● Data under study:
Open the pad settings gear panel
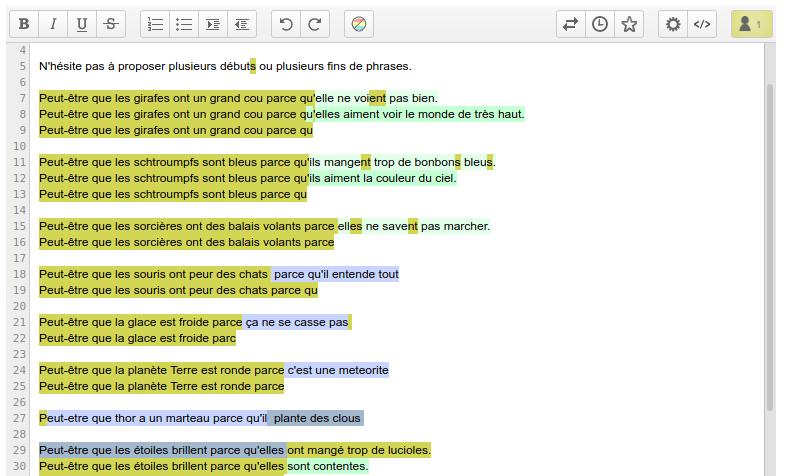785x476 pixels. [x=673, y=24]
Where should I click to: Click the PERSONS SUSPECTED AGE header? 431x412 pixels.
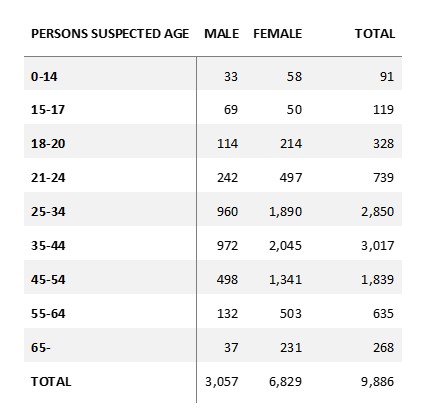[x=110, y=34]
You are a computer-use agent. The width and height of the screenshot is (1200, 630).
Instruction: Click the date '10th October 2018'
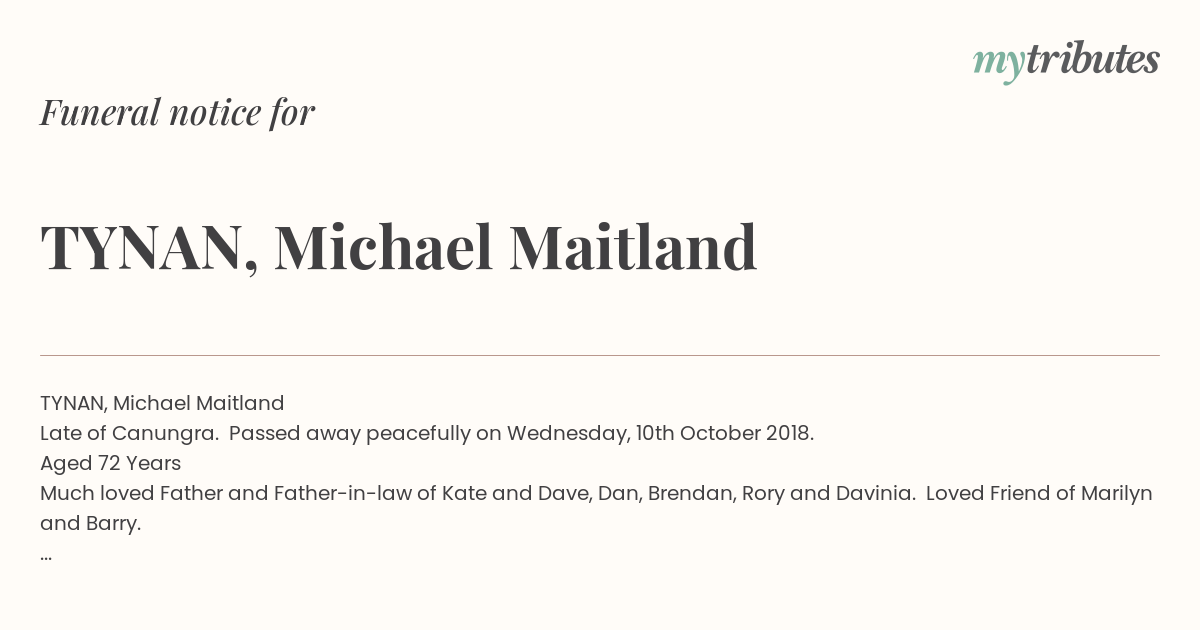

● Task statement: Repeat the listing above exactly, with no pictures.

● Task solution:
Open the pad settings gear panel
785x476 pixels. [x=673, y=24]
Where should I click to: Click the PERSONS SUSPECTED AGE header? 431x412 pixels.
[x=110, y=34]
You are a computer-use agent. The width and height of the screenshot is (1200, 630).
Instruction: Click the date '10th October 2018'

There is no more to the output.